Pada Media Indonesia (Rabu,07/04/10), juga mengungkapkan kritikan yang cukup tajam, akan tetapi masih disandarkan pada suatu instansi terkait, yakni mengutip hasil wawancara dengan DPD komite III. Menurut Komite III DPD menyatakan bahwa Komite III telah mendesak Mendiknas agar meninjau ulang pelaksanaan ujian nasional (UN) yang dinilai sarat dengan berbagai kecurangan yang dilakukan secara berjamaah serta tidak akan pernah meningkatkan kualitas pendidikan di Indonesia.

"Pengawasan dan kajian tentang UN yang dihimpun Komite III menunjukkan bahwa penyelenggaraan UN tidak didukung oleh berbagai pihak," kata Ketua Komisi III DPD Sulistiyo saat jumpa pers di ruang wartawan DPD Jakarta, Bahkan, ia menambahkan, MA telah mengabulkan gugatan hukum terkait penyelenggaraan UN itu. Keputusan MA, meskipun tidak secara tegas melarang pelaksanaan UN, tetapi amar putusannya jelas menunjukkan bahwa Kementerian Diknas telah lalai melakukan peningkatan kualitas guru, kelengkapan sarana dan prasarana sekolah hingga penyediaan askes informasi yang lengkap sebelum melaksanakan UN.”

Sedangkan terkait kecurangan yang ditemukan sewaktu ujian Nasional, kedua media sepakat menyatakan bahwasanya Ujian Nasional yang tidak mempertimbangkan kondisi bangsa ini seluruhnya malah akan membuat kemerosotan pendidikan dan kebobrokan moral. Sudah menjadi rahasia umum bahwasanya ketika Ujian Nasional, kecurangan marak terjadi dimana-mana, mentri pendidikan sendiri mengakui hal tersebut. Sehingga banyak kalangan sepakat bahwasanya perlu adanya peninjauan dan pengkajian ulang system Ujian Nasional di Indonesia.
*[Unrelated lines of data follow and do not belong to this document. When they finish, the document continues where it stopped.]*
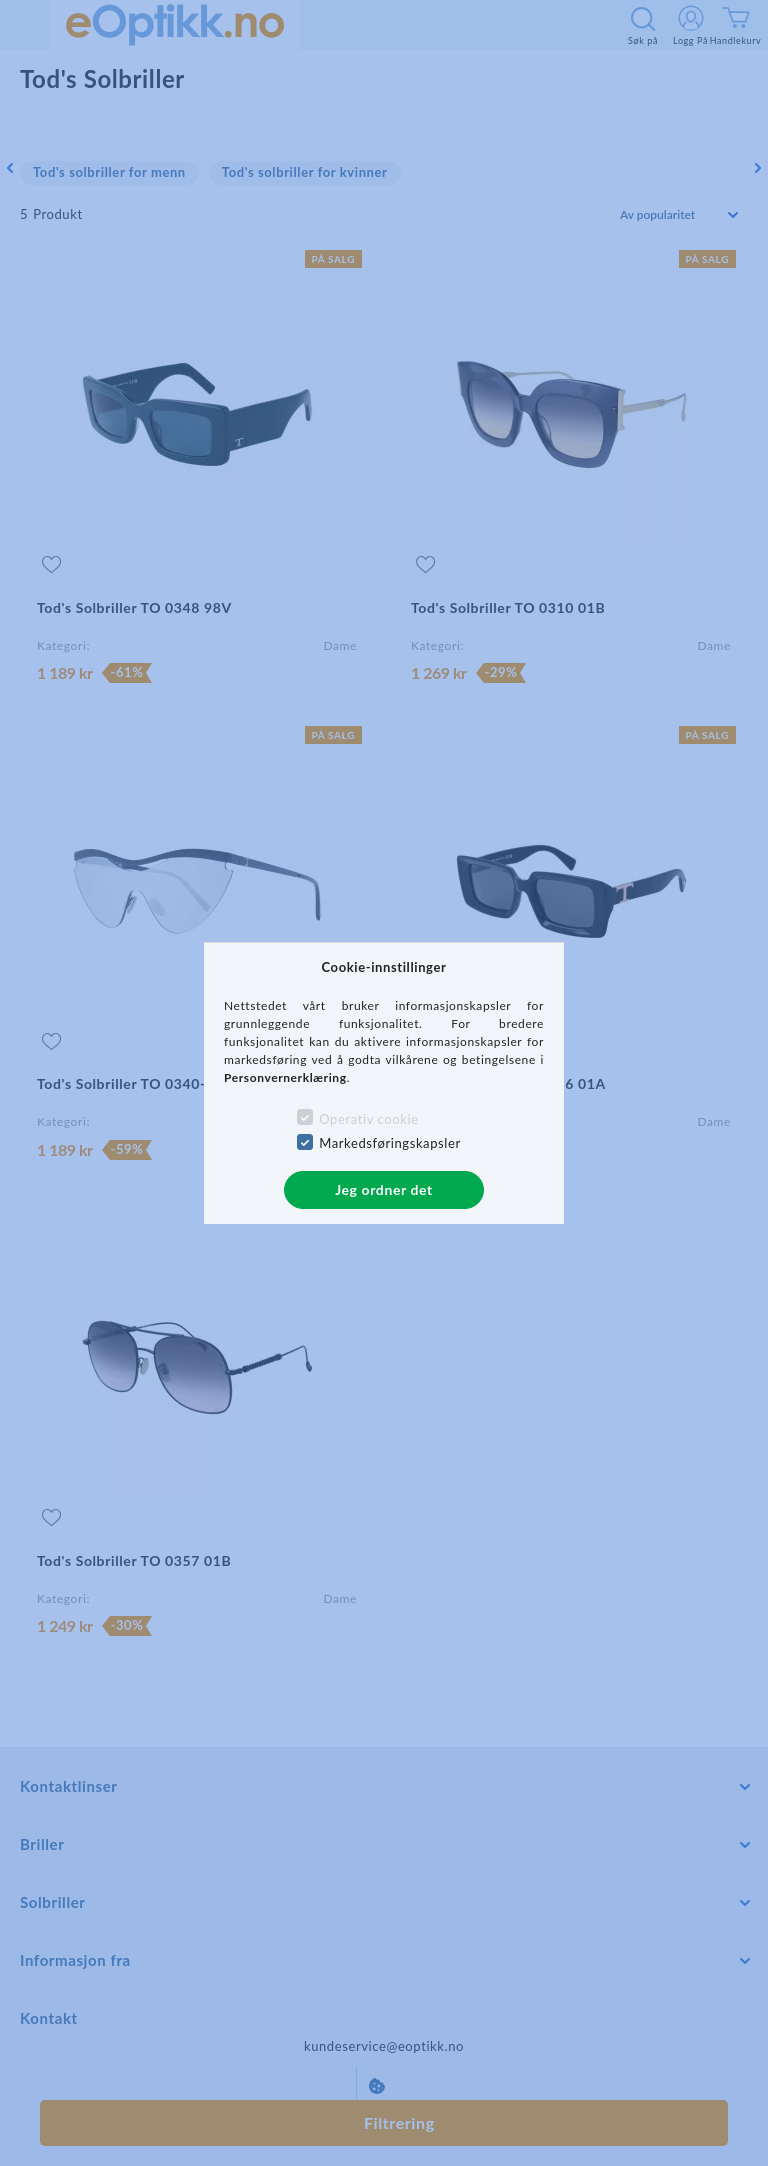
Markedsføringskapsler (390, 1143)
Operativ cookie (368, 1119)
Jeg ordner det (384, 1189)
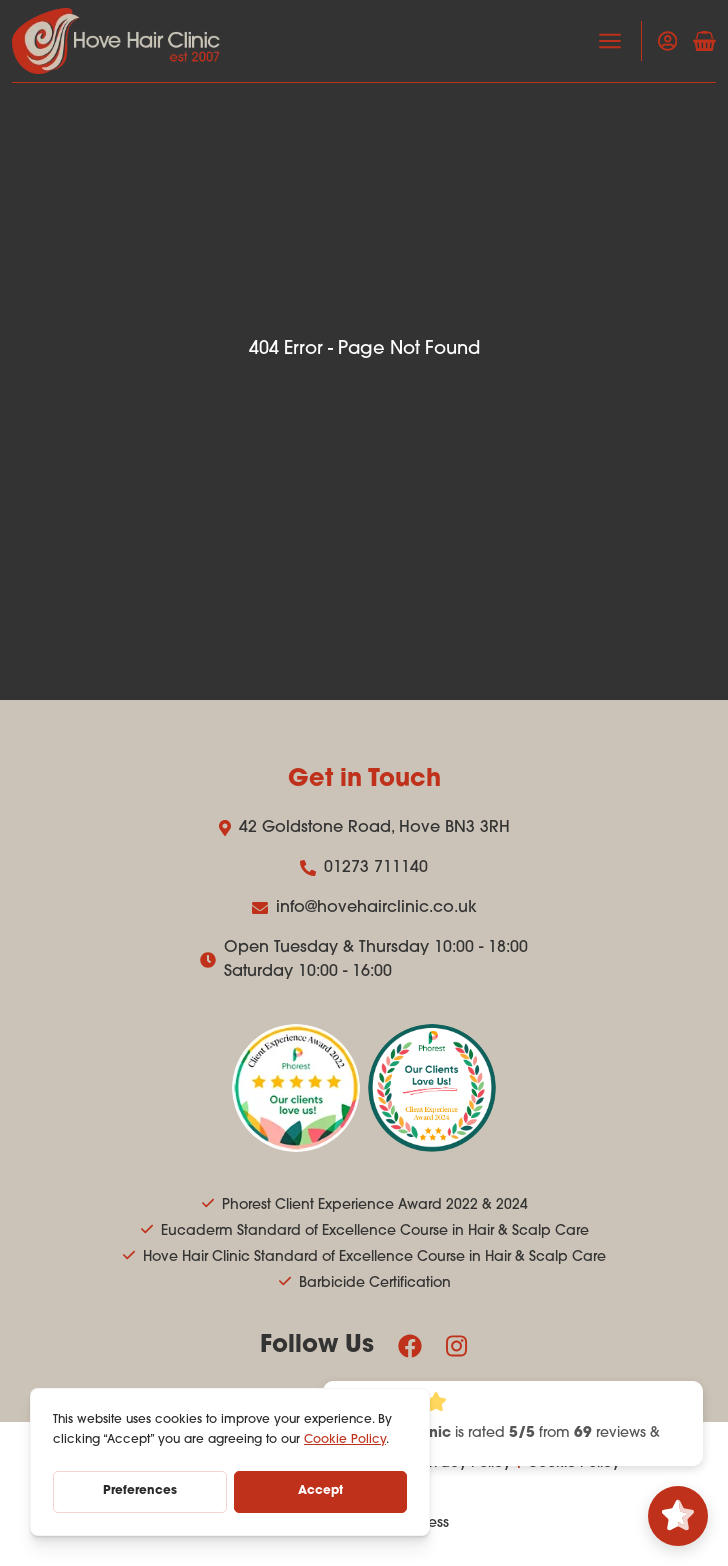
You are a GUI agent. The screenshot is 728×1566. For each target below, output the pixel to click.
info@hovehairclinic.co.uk (364, 908)
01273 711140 (364, 868)
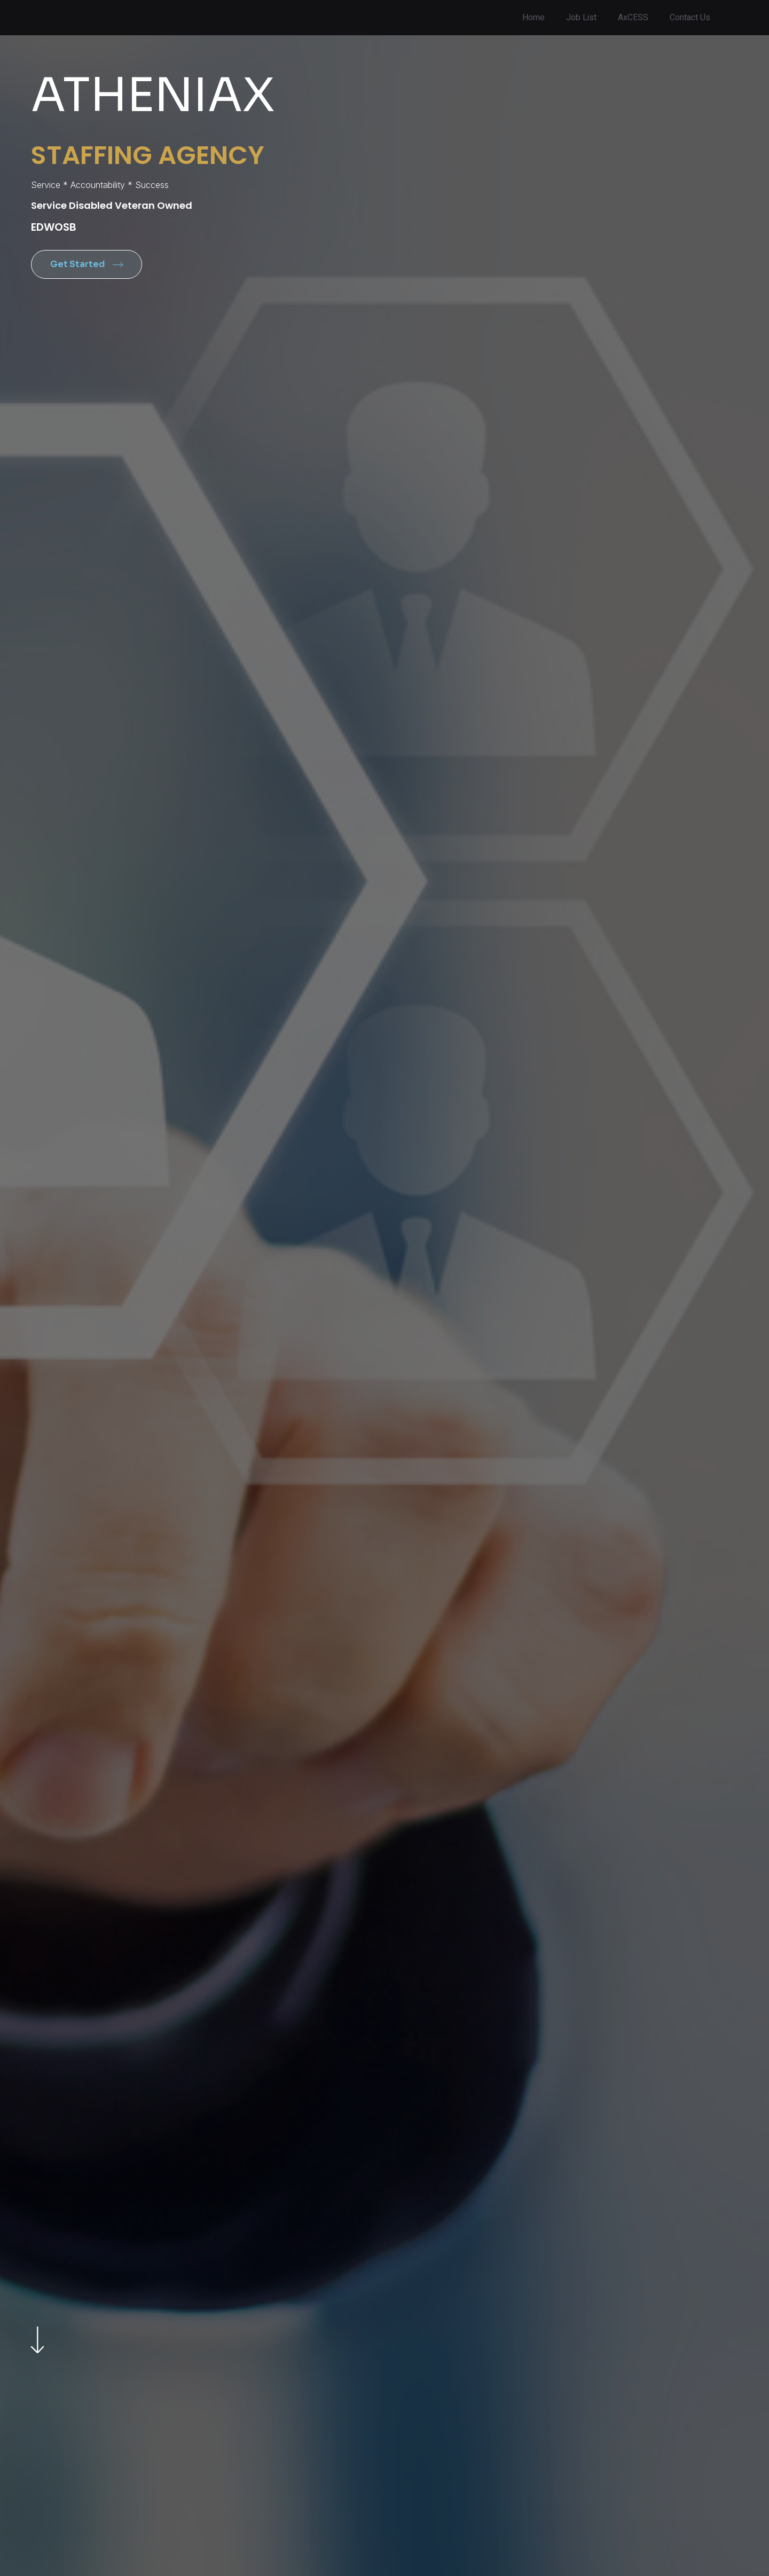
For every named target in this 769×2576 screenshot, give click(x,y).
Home (533, 17)
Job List (581, 17)
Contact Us (690, 17)
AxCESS (633, 17)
Adapun terkait permasalahan-permasalahan yang ditimbulkan sewaktu UN, Media Indonesia mengungkapkan adanya beberapa factor penyebab yang cukup relevan dan perlu dipertimbangkan, salah satu diantaranya yaitu factor system yang dikaitkan dengan factor geografis,

“Berbagai kecurangan yang mewarnai di setiap pelaksanaan UN harus diakui sangat sulit pemberantasannya. Beberapa hal bisa diajukan menjadi faktor penyebab. Pertama, faktor geografis Indonesia yang sedemikian besar dan luas tentu akan menyulitkan mekanisme pengawasan terhadap UN yang berkualitas dan jujur. Kedua, faktor ’’sosial” dalam artian negatif, di mana saling bantumembantu untuk meraih nilai UN yang tinggi. Ketiga, faktor finansial atau ekonomi, di mana soal UN dan kunci jawaban dijual dengan imbalan uang yang sangat besar.Keempat, tidak tegasnya sanksi bagi yang melakukan kecurangan menyebabkan tiadanya efek jera bagi yang lain untuk melakukan kecurangan dan kecurangan kembali .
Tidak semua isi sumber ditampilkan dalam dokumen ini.